For this project an interdisciplinary committee would constitute the responsible body. Committee members are drawn from nominations by individuals and organizations who are active in the area, through a process carefully vetted within the National Academies; suggestions for committee members with relevant attributes are solicited broadly from sponsors and other interested parties. The mixture of people envisioned will assure intellectual cross-fertilization and a fresh look at the issues involved.

As a committee empanelled by the National Academies, this committee will have intellectual responsibility for developing a line of thought and generating compelling reports. The length of the process ensures that the committee will have time to learn how to communicate within its membership as well as with others, to gather relevant information and opinions, and to develop and refine a shared set of ideas. Also, the National Academies context allows a committee to draw on its wisdom to pursue issues and lines of thought that emerge as it works: this flexibility lets us make the most of the talent assembled.

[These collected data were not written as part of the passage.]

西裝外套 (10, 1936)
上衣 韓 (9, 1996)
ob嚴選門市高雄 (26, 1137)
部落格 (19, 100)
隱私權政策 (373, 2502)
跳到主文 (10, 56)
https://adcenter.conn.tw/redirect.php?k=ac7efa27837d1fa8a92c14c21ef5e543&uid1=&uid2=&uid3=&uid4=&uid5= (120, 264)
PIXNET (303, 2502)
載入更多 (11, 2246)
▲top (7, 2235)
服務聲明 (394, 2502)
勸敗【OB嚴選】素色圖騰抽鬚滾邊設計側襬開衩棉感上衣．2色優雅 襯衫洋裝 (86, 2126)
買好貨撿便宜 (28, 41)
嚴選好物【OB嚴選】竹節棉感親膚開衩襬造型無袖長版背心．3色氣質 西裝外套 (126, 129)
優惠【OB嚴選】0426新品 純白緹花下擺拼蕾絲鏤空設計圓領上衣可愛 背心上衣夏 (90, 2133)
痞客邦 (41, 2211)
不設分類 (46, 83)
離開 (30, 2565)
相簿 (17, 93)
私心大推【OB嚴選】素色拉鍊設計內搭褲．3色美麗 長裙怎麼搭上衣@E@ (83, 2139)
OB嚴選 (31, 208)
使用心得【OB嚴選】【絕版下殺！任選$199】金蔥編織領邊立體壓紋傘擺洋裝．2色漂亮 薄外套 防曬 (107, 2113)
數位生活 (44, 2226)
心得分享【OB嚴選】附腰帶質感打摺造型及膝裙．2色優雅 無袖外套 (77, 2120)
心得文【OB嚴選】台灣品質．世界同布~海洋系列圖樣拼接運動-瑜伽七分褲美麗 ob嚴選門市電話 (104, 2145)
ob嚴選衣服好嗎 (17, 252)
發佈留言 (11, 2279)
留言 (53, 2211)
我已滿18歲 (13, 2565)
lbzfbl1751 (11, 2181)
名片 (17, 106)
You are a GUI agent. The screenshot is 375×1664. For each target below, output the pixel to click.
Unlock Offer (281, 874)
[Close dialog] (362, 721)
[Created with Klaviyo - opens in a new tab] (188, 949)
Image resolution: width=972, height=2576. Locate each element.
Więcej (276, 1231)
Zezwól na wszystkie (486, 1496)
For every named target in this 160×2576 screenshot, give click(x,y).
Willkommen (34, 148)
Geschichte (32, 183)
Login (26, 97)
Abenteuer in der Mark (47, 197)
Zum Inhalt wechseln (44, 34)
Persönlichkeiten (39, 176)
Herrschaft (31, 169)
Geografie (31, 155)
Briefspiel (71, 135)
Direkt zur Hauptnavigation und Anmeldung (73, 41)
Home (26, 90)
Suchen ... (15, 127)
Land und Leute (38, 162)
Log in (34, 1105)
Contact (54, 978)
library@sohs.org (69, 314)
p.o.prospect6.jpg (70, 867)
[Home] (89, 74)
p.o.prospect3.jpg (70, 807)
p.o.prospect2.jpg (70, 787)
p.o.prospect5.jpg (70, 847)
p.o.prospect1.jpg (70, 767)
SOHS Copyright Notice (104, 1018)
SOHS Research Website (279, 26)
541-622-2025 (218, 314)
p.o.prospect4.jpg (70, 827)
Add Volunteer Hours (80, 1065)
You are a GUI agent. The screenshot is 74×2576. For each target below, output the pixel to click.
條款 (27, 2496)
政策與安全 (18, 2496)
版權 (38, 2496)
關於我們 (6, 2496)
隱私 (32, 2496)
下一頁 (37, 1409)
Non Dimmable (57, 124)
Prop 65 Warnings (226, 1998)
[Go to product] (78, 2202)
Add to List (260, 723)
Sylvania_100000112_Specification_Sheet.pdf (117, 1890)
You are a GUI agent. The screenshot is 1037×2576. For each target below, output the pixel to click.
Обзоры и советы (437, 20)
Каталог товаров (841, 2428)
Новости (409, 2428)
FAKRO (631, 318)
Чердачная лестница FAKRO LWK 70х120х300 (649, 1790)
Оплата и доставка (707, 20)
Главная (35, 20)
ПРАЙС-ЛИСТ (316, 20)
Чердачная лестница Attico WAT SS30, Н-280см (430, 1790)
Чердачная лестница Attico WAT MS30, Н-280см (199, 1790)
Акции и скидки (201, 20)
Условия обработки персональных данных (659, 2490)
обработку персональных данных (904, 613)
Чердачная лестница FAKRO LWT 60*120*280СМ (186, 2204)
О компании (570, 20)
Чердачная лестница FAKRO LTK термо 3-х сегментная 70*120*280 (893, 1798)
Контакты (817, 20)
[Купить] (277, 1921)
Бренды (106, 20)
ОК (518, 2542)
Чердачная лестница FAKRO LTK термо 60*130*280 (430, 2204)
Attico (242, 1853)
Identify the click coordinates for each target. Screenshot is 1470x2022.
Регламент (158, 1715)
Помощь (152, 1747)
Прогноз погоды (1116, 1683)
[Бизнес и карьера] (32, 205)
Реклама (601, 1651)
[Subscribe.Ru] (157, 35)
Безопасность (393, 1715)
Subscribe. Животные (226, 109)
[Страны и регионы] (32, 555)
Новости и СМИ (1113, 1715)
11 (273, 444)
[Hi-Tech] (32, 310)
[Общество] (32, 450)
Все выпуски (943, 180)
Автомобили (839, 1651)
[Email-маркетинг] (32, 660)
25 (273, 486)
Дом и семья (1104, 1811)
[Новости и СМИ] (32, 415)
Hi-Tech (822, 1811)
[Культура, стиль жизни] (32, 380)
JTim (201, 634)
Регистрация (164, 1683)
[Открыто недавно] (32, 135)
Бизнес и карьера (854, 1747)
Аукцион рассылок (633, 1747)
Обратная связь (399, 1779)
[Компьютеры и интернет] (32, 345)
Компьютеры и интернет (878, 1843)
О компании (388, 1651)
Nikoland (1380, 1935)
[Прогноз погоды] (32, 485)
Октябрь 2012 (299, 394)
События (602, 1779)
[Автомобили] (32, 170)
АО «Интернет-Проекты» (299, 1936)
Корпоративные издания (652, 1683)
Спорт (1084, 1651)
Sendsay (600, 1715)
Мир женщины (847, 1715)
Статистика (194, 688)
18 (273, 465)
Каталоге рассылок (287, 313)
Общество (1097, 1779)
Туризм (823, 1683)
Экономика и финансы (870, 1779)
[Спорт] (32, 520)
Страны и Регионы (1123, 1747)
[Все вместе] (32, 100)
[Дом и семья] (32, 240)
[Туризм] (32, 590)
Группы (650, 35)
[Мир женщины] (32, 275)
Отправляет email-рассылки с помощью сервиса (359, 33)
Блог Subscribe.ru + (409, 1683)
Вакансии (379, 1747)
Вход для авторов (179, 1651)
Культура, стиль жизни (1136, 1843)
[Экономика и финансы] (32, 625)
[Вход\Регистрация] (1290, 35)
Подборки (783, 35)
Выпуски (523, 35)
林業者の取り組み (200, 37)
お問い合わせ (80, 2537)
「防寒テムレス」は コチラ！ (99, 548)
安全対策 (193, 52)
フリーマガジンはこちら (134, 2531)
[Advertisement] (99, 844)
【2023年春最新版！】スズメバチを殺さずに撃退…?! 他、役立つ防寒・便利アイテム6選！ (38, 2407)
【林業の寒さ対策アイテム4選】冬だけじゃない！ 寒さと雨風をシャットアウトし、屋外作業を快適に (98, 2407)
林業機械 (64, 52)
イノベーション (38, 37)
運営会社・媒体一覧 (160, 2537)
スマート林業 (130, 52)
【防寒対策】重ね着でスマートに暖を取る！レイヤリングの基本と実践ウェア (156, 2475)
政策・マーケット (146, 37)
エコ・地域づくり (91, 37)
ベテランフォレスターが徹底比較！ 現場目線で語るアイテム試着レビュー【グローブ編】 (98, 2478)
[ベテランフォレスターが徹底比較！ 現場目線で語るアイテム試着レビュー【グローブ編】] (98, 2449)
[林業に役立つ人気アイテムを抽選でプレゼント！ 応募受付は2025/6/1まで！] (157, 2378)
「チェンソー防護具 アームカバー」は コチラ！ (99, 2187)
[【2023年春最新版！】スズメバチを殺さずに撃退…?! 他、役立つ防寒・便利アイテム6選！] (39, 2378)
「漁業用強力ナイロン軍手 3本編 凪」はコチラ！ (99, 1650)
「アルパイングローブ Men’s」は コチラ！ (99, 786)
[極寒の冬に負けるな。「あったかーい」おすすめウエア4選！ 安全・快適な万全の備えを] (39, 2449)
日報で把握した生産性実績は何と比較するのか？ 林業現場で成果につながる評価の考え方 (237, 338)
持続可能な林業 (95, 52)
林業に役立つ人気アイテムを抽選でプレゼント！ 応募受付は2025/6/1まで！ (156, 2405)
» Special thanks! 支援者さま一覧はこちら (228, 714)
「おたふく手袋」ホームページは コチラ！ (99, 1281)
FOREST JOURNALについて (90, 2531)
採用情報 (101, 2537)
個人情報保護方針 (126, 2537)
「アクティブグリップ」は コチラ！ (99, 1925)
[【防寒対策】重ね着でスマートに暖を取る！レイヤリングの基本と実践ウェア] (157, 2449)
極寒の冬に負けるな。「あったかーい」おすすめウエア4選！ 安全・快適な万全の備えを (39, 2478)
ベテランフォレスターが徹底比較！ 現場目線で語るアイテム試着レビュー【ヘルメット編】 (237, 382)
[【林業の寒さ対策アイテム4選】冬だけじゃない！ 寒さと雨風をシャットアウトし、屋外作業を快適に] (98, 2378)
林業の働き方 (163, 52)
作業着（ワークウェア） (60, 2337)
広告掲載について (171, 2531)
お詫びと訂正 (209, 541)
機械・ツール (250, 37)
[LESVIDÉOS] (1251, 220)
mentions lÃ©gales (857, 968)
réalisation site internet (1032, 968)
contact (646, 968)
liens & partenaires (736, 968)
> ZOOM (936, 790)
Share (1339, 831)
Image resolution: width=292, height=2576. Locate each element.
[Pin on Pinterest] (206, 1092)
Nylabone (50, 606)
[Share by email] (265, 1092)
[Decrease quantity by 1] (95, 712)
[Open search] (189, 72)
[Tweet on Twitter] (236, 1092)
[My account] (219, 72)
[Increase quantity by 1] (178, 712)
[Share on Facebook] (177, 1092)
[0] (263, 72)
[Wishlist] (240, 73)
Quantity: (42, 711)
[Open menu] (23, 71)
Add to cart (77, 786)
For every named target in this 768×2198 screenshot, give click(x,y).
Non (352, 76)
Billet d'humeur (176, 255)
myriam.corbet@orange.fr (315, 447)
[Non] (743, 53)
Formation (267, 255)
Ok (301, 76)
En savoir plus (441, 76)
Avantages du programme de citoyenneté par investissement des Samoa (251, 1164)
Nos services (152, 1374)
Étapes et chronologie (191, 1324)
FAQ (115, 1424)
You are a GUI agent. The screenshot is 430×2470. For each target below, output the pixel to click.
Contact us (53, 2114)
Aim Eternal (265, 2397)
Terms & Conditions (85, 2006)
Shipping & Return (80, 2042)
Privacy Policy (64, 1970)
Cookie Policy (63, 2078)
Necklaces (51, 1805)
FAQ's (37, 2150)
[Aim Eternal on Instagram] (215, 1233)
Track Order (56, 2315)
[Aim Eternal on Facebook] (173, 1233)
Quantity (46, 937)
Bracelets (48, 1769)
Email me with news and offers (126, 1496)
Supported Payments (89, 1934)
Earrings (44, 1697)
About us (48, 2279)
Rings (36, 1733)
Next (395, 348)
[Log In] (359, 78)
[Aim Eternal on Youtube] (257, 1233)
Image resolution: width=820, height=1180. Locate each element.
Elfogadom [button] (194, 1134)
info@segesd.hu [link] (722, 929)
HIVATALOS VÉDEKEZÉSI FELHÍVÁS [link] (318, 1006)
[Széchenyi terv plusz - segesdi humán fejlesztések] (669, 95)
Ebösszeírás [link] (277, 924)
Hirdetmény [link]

Academy committees meet, confer electronically, and build analyses through their deliberations. The neutral auspices provided by the National Academies and the search for consensus motivates the finding of new ideas for broad communities to pursue and common ground where there are key differences of opinion. Additional expertise from around the country is tapped in a rigorous process of review and critique, further enhancing the quality of Academy reports. Groups of people of stature comparable to the committee and with a relevant mix of attributes are asked to submit review comments, and the committee and staff work to assure maximal constructive response to those comments.